# PROBLEM DESCRIPTION:
Your answer must consist of exactly the lines below, starting with the line with "The height and width of the screenshot is (845, 1593)." and going on through the line with "Viewport: 1206px width, 678px height.", and nothing else.
....
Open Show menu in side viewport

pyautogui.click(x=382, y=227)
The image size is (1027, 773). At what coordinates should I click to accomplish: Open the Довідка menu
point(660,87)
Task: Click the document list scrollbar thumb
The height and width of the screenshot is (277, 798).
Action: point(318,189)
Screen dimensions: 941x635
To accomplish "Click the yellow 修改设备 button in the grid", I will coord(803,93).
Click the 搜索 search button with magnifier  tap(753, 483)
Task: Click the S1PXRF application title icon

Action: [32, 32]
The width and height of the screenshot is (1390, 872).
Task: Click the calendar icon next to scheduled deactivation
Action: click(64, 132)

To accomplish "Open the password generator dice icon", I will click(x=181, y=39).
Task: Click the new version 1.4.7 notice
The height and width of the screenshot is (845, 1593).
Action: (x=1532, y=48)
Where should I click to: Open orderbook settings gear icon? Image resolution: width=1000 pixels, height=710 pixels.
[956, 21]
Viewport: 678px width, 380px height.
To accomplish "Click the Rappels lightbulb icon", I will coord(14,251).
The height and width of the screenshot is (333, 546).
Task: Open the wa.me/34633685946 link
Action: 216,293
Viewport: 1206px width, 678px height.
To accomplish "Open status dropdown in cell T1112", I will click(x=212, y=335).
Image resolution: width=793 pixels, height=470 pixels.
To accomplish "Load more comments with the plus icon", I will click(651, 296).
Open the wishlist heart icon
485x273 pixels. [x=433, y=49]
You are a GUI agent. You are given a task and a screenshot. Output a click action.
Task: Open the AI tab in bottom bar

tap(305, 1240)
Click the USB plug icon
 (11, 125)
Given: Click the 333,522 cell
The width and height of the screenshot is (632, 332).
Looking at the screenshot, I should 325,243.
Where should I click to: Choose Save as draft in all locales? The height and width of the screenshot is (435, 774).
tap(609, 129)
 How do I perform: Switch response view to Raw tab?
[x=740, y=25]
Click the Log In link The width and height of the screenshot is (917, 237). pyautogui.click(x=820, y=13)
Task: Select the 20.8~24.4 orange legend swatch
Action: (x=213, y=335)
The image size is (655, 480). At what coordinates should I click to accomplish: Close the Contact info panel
....
# RESPONSE TO THIS TASK:
The height and width of the screenshot is (845, 1593).
Action: (x=1532, y=48)
Where should I click to: Open orderbook settings gear icon? Image resolution: width=1000 pixels, height=710 pixels.
[956, 21]
Viewport: 678px width, 380px height.
To accomplish "Click the Rappels lightbulb icon", I will coord(14,251).
The height and width of the screenshot is (333, 546).
Task: Open the wa.me/34633685946 link
Action: 216,293
Viewport: 1206px width, 678px height.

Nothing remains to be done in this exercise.